» **DATA**:
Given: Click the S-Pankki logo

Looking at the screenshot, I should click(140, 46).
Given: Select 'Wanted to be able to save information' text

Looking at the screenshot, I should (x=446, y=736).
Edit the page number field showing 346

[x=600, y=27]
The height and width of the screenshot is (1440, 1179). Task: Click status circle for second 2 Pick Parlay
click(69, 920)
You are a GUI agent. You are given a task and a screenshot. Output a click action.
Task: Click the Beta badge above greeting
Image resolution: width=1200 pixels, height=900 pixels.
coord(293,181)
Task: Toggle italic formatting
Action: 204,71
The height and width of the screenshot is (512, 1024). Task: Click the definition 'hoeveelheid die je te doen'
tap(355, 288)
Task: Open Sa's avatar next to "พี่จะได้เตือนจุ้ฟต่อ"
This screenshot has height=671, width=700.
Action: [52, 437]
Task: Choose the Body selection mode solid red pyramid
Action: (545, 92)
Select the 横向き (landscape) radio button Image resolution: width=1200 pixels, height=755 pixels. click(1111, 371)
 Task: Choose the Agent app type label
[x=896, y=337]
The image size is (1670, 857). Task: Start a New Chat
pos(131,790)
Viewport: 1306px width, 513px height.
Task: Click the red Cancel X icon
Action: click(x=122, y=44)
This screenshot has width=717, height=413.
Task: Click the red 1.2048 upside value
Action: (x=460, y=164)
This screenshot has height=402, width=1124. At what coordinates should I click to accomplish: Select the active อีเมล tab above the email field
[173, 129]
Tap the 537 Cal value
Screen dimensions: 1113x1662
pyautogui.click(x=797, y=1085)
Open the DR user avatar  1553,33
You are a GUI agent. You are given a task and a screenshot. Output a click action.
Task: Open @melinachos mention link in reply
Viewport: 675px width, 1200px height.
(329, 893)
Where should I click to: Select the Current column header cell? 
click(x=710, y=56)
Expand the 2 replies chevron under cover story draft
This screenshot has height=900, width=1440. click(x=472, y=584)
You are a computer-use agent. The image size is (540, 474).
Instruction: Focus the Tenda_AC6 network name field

» **ABOUT THIS EXERCISE**: The answer should consist of all lines from the records above that hold the word "Open".

» **RESPONSE TO THE EXERCISE**:
Task: Open Sa's avatar next to "พี่จะได้เตือนจุ้ฟต่อ"
Open the DR user avatar  1553,33
Task: Open @melinachos mention link in reply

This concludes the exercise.